LAGO is a cosmic ray observatory composed of a network of water-Cherenkov detectors (WCD) spanning over different altitudes and latitudes making research on High Energy Physics, Space weather, Life Sciences, Aerospatial security, Computer Science, etc.
The measurements collected from these detectors are posteriorly processed and analysed. Additionally, scientists continuously generate simulated data. The final purpose is to enable the long-term curation and re-use of data within and outside LAGO through a Virtual Observatory.
The architecture of the thematic service is shown in figure. LAGO’s thematic service is focused on providing a standardised way to curate and reuse measurements, analysis and simulations.
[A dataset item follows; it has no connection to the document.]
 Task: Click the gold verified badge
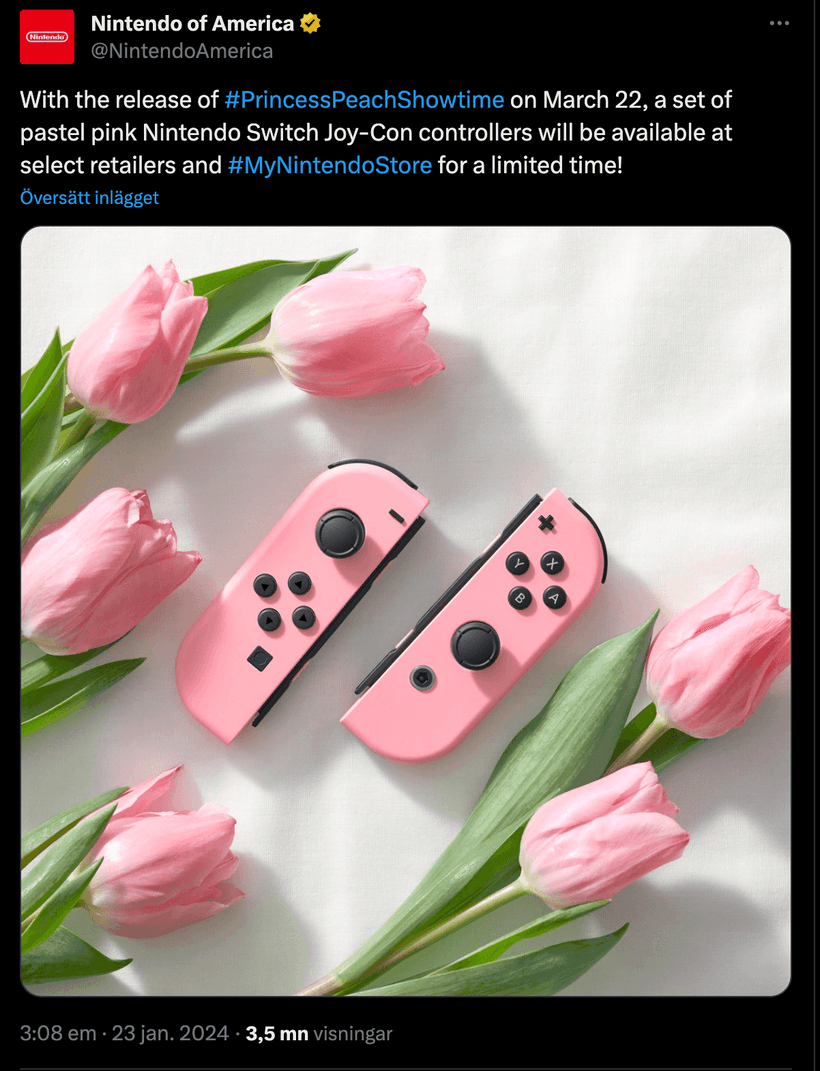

To achieve this task, it follows the basic design recommended by EGI/EOSC for cloud: core intelligence packed in Docker images, being able to automatically check, store and publish their results in DataHub, with enough metadata to be used by official harvesters (B2FIND), which will act as virtual observatories.
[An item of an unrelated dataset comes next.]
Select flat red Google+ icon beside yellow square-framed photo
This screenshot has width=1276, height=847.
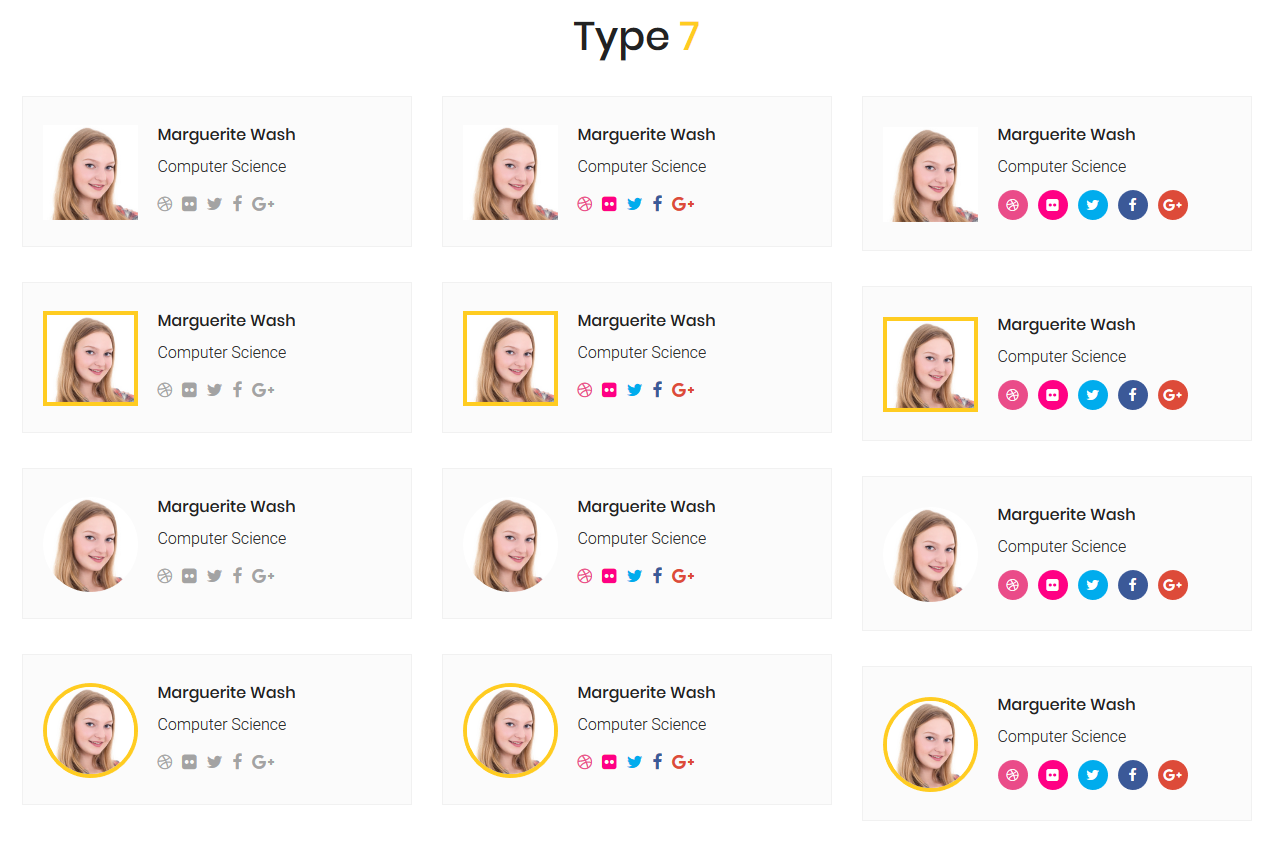[x=683, y=390]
As the whole computation is self-contained in the image, the production can be easily performed by services such as EC2/IM or even manually in private clusters.
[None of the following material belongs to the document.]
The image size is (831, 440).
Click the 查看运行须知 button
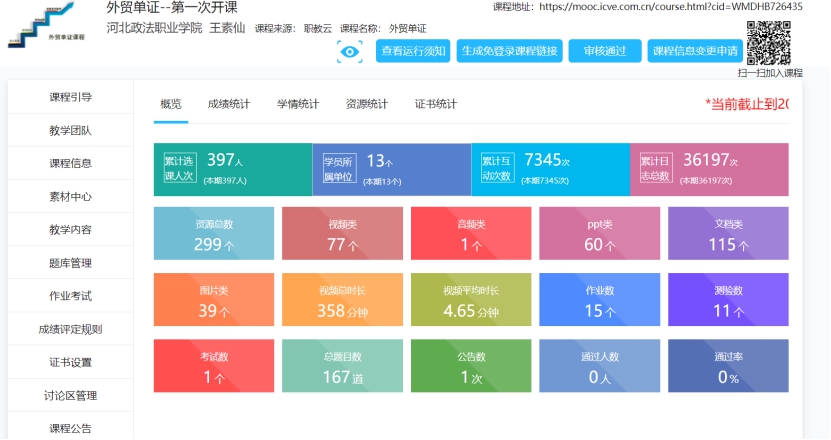[x=413, y=51]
LAGO thematic service includes or will include the following services listed in the EOSC marketplace:
- EGI Check-in (through EduTeams Perun at GEANT): it is needed for accessing any EOSC service, in particular for obtaining a OneData token. Managing the VO with Perun at GEANT was considered because of flexibility and their long-term support to Latin American users.
- EGI DataHub: OneData allows researchers several ways to access the data and metadata of their interest. Collaboration members can directly explore the directory tree at https://datahub.egi.eu or mount it on their PC’s. Meanwhile, the general public will get published data through B2FIND. On the other hand, OneData eases storing results without modifying simulation/processing codes, as well as maintaining usable replicas around the world.
- The EOSC Cloud services (IM and EC3) will be explored in the coming months to validate the deployment of batch or Kubernetes clusters.
Additionally, LAGO plans to explore other services such as B2FIND, B2HANDLE and DIRAC4EGI.